We were early, so we walked to the
plaza del mercado.
It was a square cement building with stalls along the walls and in the middle, forming a labyrinth of aisles dead-ending into kiosks with live chickens in wire cages, shelves of canned food, counters stacked high with
ñames
and
yautías,
coffee beans and breadfruit. Colored lights swung from the rafters where pigeons and warblers perched, forcing vendors to put up awnings against bird droppings.
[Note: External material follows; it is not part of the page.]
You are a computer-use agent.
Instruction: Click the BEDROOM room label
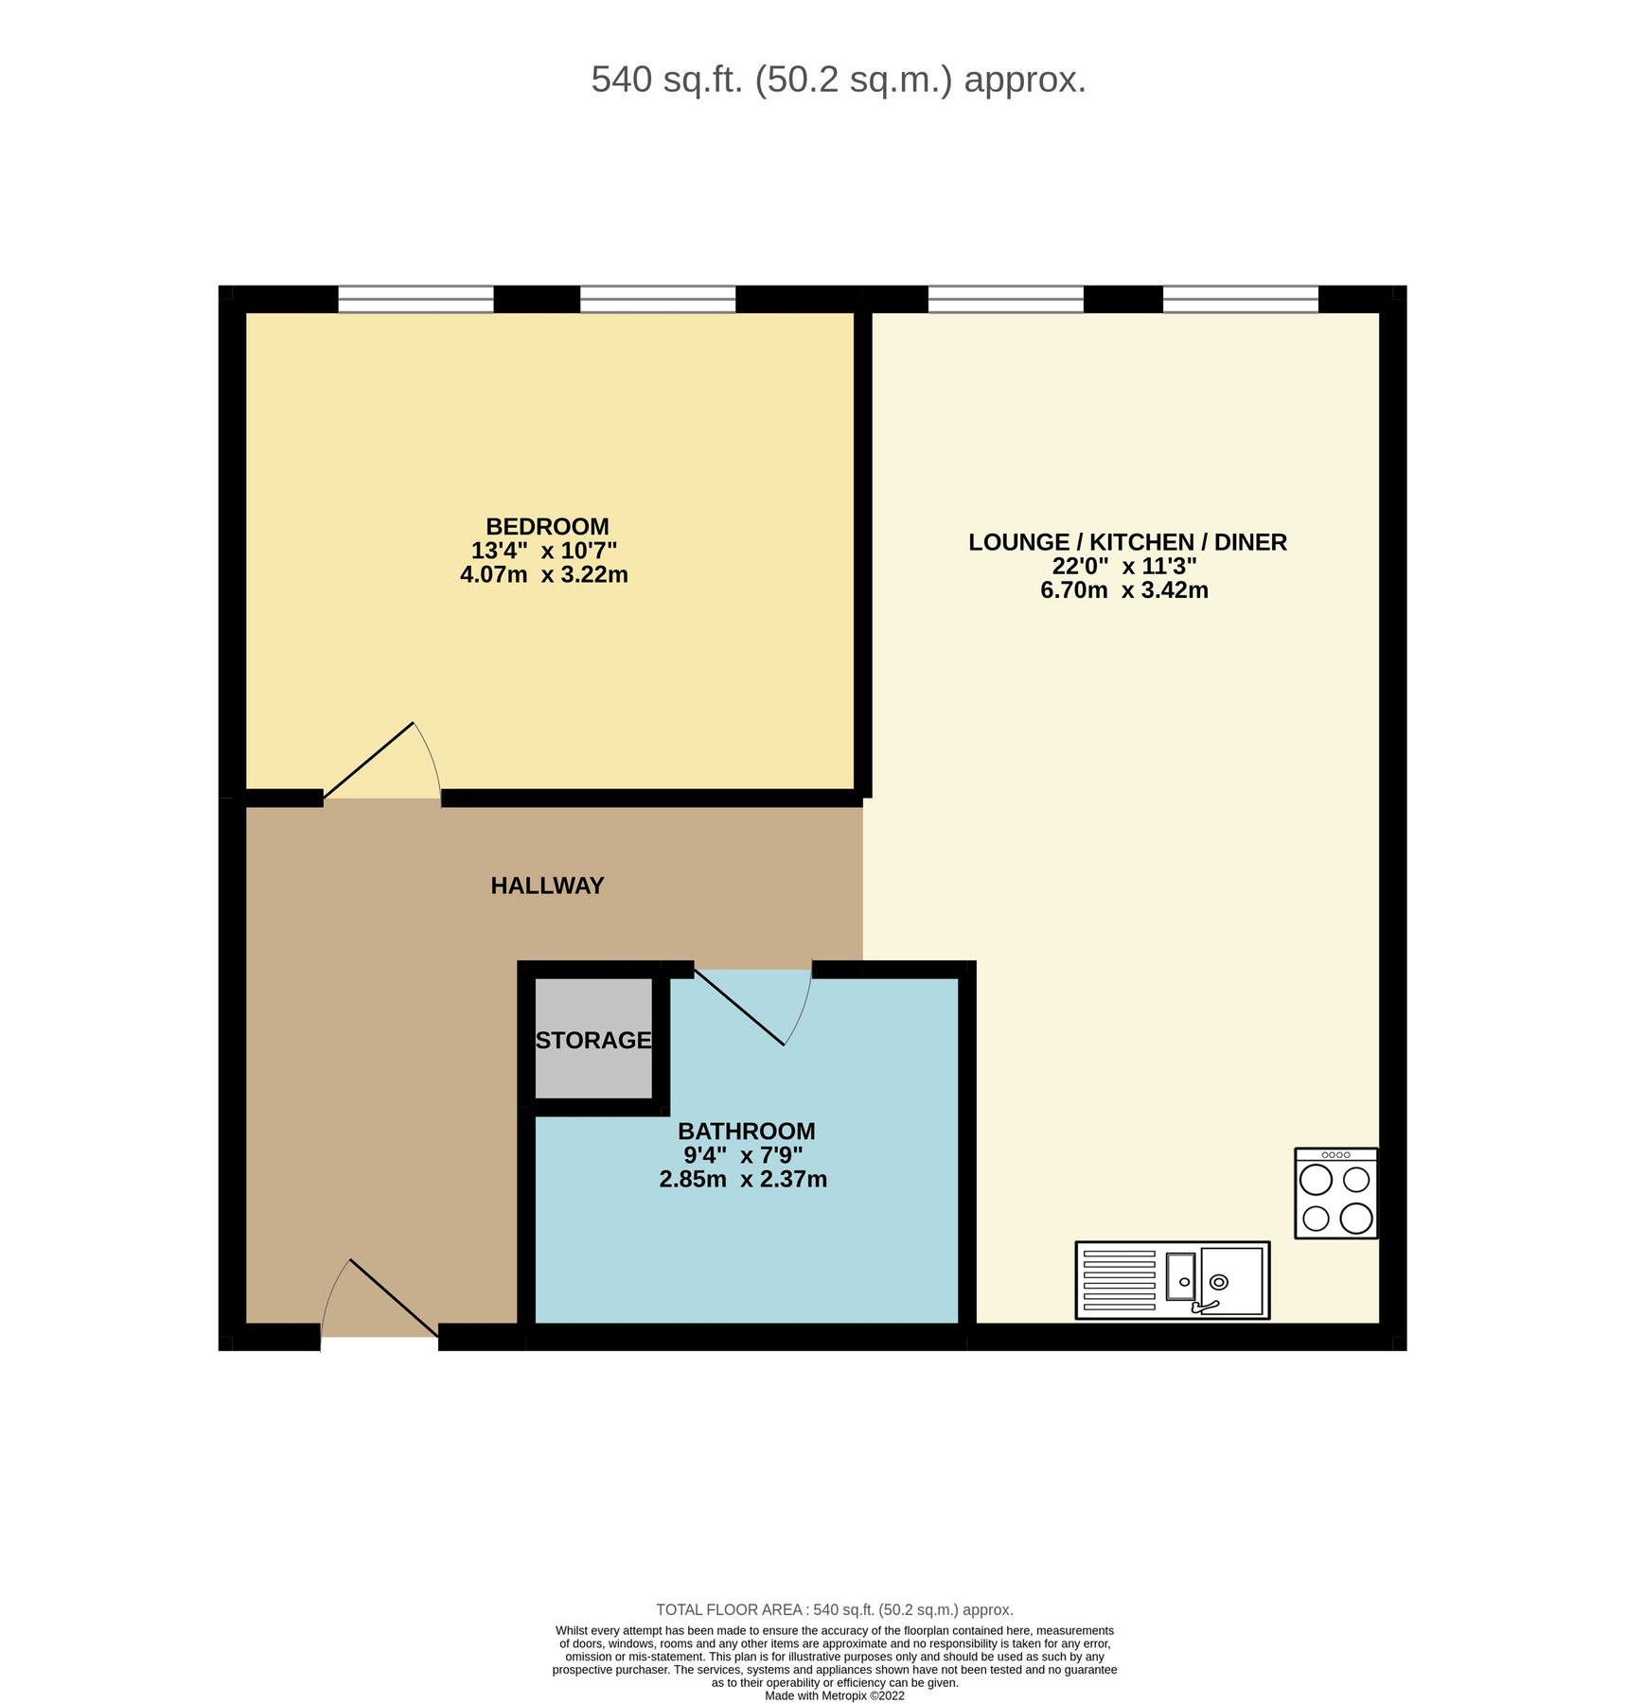click(x=547, y=526)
“Are you hungry?” Papi asked, and I nodded, searching for the food stalls I smelled but could not see. We turned at the corner where a tall stack of rabbit hutches butted against a stack of dove cages.
“I smell
alcapurrias,”
I said as Papi led me past a long table on which a tall gray woman arranged plaster heads of Jesus crowned with thorns, blood dripping into his upturned eyes, in an expression similar to the one Norma took on when she was annoyed. The woman set a Jesus down, her fingers caressing the thorns, and watched us, her long, mournful face horselike, her large eyes almond shaped, the corners pointing down as if weighed by many tears. The space around her felt cold, and I changed sides with Papi as we passed her on our way to the far end of the market, which was light and noisy with birds chirping overhead and a few well-placed speakers through which blared my favorite
chachachá,
“Black Eyes, Cinnamon Skin.”
“What can I get you?” the counterman asked as he wiped in front of us with a rag that spread a thin film of grease on the Formica surface.